自動生成されるコードを見て解る通り、Effect には Actions が DI される。 これは、画面(および Effect)からディスパッチされたすべての Action が通るストリームなので、引数の識別子の末尾には慣例に従って $ マークがついている。

ここから ofType() で Action の種別Typeを文字列型で指定すると、当該種別の Action のみをフィルタリングできる。こうして IncrementCounter Action に絞った上で、concatMapmergeMap か、あるいは switchMap のいずれかを連結させ、その中に非同期呼び出しを書く。

concatMap, mergeMap, switchMap の違いについては、Qiita のこの記事が詳しい。要するに以下の通り。

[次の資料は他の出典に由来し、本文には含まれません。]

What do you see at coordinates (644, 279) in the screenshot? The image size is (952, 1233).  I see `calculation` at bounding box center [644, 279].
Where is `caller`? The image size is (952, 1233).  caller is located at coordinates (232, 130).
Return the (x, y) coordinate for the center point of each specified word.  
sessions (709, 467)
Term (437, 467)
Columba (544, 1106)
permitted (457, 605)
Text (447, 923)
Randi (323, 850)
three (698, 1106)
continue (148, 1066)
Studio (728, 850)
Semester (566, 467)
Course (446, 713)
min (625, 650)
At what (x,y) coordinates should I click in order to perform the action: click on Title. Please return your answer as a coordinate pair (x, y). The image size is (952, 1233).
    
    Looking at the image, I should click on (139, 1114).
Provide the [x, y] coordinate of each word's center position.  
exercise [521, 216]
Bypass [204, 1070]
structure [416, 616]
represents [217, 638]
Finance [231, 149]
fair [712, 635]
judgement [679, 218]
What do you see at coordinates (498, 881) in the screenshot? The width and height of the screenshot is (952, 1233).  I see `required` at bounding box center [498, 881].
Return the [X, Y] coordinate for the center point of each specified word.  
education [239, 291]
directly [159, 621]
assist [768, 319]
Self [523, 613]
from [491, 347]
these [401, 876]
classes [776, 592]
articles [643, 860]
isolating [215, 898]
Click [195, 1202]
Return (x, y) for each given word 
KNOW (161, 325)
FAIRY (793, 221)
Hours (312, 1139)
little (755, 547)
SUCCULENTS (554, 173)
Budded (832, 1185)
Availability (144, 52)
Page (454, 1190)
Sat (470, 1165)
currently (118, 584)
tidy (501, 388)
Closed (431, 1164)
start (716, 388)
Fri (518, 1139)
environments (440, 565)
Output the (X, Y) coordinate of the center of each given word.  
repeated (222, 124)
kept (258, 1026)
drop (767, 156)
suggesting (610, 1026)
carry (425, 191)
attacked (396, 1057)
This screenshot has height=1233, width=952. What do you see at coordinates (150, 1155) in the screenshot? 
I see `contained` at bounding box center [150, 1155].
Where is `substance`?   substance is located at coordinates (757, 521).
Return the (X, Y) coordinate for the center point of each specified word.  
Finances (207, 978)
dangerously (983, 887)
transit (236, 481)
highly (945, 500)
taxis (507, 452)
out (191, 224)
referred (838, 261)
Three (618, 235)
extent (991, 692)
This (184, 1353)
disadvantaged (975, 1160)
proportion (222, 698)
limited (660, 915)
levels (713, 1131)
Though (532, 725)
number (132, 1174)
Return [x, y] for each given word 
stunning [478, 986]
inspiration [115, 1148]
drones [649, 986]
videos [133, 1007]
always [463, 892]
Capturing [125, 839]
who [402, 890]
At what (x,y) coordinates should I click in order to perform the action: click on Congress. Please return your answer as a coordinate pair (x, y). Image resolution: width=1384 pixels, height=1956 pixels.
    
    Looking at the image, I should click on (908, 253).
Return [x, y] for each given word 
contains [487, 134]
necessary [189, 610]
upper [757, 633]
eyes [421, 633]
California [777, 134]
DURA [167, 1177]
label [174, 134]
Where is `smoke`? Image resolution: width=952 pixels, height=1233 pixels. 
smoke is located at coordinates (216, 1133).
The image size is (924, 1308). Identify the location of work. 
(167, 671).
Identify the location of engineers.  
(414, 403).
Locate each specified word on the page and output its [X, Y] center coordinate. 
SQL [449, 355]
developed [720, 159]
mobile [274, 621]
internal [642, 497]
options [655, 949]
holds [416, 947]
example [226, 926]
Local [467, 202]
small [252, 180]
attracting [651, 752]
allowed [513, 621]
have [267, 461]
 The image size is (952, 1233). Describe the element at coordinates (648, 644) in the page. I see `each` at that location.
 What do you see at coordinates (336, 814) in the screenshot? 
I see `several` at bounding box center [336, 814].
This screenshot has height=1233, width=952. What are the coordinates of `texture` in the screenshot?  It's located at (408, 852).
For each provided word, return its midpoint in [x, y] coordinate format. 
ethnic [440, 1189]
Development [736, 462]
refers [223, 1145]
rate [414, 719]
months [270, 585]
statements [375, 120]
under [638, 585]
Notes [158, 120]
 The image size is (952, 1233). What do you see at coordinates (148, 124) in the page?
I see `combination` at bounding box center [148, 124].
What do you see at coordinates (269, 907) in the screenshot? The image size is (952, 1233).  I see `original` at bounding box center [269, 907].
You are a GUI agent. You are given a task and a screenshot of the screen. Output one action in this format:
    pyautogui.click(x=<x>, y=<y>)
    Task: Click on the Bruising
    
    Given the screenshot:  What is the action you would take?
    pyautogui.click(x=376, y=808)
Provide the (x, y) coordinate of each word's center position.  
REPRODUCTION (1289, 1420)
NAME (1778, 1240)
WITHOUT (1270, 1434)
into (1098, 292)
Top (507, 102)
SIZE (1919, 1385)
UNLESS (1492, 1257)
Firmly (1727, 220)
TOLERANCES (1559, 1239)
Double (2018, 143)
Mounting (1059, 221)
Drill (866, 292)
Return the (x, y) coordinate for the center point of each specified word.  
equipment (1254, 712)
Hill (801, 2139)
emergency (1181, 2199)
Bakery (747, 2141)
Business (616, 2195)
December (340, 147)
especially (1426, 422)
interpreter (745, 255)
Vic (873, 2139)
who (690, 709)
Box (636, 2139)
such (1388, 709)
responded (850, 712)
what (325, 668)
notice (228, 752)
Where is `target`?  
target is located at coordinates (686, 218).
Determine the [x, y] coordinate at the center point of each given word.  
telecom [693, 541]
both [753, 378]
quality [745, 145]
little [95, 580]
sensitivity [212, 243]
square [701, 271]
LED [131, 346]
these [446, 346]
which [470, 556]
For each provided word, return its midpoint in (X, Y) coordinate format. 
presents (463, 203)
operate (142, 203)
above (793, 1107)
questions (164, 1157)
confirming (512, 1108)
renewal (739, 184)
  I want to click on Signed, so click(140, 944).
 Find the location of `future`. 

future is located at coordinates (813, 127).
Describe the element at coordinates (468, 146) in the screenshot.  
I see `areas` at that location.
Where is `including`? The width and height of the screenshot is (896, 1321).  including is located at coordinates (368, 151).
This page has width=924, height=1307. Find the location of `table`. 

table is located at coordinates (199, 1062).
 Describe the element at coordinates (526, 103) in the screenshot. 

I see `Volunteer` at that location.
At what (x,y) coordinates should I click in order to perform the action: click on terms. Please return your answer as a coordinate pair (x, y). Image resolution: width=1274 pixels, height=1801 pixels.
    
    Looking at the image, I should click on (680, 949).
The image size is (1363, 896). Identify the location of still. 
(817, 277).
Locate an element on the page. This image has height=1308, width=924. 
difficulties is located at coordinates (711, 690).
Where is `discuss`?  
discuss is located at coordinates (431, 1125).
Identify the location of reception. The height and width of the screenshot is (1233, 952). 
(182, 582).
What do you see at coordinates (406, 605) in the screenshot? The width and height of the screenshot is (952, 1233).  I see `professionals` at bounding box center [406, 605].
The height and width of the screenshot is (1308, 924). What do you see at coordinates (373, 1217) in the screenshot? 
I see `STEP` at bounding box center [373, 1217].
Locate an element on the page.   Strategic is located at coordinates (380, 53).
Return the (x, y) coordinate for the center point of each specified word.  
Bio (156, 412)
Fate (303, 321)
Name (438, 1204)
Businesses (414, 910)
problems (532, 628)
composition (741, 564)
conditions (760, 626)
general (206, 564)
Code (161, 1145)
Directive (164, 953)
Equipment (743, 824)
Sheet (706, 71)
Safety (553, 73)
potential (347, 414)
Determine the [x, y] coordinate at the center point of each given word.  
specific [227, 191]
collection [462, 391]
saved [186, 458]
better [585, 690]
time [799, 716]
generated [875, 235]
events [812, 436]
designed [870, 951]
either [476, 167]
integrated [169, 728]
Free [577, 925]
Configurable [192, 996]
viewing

  • concatMap は、非同期処理の発行順に結果が返る
  • mergeMap は、非同期処理の解決順に結果が返る
  • switchMap は、非同期処理の解決前に次の処理が流れてくると、前の処理はキャンセルされる

ひとまずはこれで $ng serve を打ち、画面の [+] ボタンを連打すると想定した動きになる。

よくある質問を自分で聞いて自分で答えるコーナー

  • Q. 非同期サービスの引数や、実行した結果はどうやって Store に連携すればよいか?
    • A. それらの情報は Action の payload に格納する。 Reducer は、Action の payload に基づいて新たな State を生成すればよい。
  • Q. Effect の中で、ある Action の処理の中で全く同じ Action を発行するとどうなる?
    • A. 普通に無限ループになる。